# Direction
Repeat the lines of the listing below word for word, starting at the line that contains "Where should I click to: Return" and ending at the line that contains "Click the browser", both included.

-- Start of Supplied entries --

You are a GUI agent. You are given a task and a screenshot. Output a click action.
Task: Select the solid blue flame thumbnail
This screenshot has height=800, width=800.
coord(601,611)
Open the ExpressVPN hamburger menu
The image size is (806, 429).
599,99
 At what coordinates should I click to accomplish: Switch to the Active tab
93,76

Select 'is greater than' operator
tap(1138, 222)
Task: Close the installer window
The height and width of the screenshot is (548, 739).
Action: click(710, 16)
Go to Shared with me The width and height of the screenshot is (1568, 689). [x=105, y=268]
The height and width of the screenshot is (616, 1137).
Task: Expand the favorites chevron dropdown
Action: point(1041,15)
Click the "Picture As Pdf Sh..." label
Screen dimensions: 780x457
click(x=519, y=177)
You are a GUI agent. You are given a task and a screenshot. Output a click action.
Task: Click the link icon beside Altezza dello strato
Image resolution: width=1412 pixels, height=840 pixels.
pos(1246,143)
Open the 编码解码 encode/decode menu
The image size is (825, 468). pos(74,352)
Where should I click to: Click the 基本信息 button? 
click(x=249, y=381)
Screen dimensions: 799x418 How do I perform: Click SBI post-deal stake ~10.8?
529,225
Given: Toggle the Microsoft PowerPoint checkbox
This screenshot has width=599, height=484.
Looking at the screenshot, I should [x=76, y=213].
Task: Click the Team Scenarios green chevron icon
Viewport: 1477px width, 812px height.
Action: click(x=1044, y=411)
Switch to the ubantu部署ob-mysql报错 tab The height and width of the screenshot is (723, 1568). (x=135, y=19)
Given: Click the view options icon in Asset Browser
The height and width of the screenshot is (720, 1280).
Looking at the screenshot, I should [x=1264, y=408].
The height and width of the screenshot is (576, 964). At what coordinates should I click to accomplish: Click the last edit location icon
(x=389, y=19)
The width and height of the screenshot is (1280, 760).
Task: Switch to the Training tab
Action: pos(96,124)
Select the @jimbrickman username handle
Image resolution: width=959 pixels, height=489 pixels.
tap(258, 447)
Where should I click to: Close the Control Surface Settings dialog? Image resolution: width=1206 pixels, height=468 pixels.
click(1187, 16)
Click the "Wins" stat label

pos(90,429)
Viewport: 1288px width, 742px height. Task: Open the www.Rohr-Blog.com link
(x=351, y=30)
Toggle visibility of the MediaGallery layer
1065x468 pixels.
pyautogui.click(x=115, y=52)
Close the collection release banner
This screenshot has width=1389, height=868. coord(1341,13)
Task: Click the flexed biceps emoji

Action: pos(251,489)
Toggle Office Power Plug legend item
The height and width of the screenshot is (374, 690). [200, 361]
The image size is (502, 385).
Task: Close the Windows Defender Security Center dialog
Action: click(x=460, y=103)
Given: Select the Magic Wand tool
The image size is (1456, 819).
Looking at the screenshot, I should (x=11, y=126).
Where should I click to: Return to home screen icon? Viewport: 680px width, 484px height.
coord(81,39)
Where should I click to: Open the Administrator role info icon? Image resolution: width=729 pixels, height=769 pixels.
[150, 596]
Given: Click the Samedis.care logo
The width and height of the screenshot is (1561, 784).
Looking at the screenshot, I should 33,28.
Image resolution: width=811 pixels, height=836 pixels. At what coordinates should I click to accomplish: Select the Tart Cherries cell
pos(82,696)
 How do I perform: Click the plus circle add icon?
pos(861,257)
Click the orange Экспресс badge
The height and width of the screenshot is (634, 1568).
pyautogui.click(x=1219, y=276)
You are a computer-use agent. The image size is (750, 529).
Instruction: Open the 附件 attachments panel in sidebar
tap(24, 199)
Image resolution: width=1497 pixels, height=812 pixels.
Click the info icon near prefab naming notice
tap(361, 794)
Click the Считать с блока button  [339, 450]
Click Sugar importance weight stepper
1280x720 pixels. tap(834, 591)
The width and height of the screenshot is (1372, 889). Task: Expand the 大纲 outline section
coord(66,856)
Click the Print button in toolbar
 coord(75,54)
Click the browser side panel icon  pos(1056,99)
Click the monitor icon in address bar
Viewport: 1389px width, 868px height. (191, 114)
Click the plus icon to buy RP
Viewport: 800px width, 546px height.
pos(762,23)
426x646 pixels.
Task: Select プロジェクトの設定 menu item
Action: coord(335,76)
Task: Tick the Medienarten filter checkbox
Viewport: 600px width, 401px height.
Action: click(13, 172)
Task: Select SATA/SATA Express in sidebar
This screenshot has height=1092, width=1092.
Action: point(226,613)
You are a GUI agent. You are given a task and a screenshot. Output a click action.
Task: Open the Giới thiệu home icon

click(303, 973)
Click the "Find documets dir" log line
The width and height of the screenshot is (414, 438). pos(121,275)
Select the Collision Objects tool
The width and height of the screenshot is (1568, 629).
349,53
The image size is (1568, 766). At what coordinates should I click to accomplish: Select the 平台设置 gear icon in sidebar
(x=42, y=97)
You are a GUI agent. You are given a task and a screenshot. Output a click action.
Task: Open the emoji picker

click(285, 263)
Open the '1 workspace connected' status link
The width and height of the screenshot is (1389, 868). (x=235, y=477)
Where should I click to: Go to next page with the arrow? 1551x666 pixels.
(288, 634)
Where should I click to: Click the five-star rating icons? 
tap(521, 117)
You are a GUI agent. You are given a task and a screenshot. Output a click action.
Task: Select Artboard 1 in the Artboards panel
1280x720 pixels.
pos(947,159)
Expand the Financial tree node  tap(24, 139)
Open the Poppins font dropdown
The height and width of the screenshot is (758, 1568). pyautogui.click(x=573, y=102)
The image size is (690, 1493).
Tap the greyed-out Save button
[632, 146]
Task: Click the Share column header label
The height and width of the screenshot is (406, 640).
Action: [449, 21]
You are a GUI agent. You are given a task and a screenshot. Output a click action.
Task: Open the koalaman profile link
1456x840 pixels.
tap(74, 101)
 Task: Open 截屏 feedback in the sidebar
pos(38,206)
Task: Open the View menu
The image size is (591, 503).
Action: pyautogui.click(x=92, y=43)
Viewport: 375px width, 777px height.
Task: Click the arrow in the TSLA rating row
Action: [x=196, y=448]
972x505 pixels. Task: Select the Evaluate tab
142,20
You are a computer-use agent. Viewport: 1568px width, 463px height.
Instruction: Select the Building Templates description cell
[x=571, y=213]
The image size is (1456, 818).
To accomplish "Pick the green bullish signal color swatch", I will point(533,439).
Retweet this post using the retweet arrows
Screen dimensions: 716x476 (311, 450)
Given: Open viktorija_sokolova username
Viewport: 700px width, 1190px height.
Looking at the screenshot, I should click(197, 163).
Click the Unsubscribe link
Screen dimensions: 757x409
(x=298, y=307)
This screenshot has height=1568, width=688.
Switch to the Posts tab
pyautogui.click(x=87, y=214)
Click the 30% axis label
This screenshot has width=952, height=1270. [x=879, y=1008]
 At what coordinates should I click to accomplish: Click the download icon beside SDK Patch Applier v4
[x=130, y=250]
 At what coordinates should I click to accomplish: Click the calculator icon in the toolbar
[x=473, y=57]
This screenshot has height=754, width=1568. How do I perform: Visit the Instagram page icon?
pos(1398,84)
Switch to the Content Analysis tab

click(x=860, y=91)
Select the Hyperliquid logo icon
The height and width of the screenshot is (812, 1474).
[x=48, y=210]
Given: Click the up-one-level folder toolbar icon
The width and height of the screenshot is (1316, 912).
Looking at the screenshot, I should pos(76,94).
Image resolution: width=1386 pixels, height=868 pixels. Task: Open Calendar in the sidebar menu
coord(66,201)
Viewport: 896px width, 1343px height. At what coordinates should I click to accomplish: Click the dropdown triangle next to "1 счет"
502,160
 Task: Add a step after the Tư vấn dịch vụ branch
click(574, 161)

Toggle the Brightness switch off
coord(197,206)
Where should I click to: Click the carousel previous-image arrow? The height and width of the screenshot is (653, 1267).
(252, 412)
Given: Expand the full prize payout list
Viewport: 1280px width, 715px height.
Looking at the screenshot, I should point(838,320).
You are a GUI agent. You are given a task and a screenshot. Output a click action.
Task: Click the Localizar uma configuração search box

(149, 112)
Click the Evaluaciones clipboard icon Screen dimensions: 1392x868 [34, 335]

-- End of Supplied entries --

# Completed exercise
Where should I click to: Return to home screen icon? Viewport: 680px width, 484px height.
coord(81,39)
Where should I click to: Open the Administrator role info icon? Image resolution: width=729 pixels, height=769 pixels.
[150, 596]
Given: Click the Samedis.care logo
The width and height of the screenshot is (1561, 784).
Looking at the screenshot, I should 33,28.
Image resolution: width=811 pixels, height=836 pixels. At what coordinates should I click to accomplish: Select the Tart Cherries cell
pos(82,696)
 How do I perform: Click the plus circle add icon?
pos(861,257)
Click the orange Экспресс badge
The height and width of the screenshot is (634, 1568).
pyautogui.click(x=1219, y=276)
You are a computer-use agent. The image size is (750, 529).
Instruction: Open the 附件 attachments panel in sidebar
tap(24, 199)
Image resolution: width=1497 pixels, height=812 pixels.
Click the info icon near prefab naming notice
tap(361, 794)
Click the Считать с блока button  [339, 450]
Click Sugar importance weight stepper
1280x720 pixels. tap(834, 591)
The width and height of the screenshot is (1372, 889). Task: Expand the 大纲 outline section
coord(66,856)
Click the Print button in toolbar
 coord(75,54)
Click the browser side panel icon  pos(1056,99)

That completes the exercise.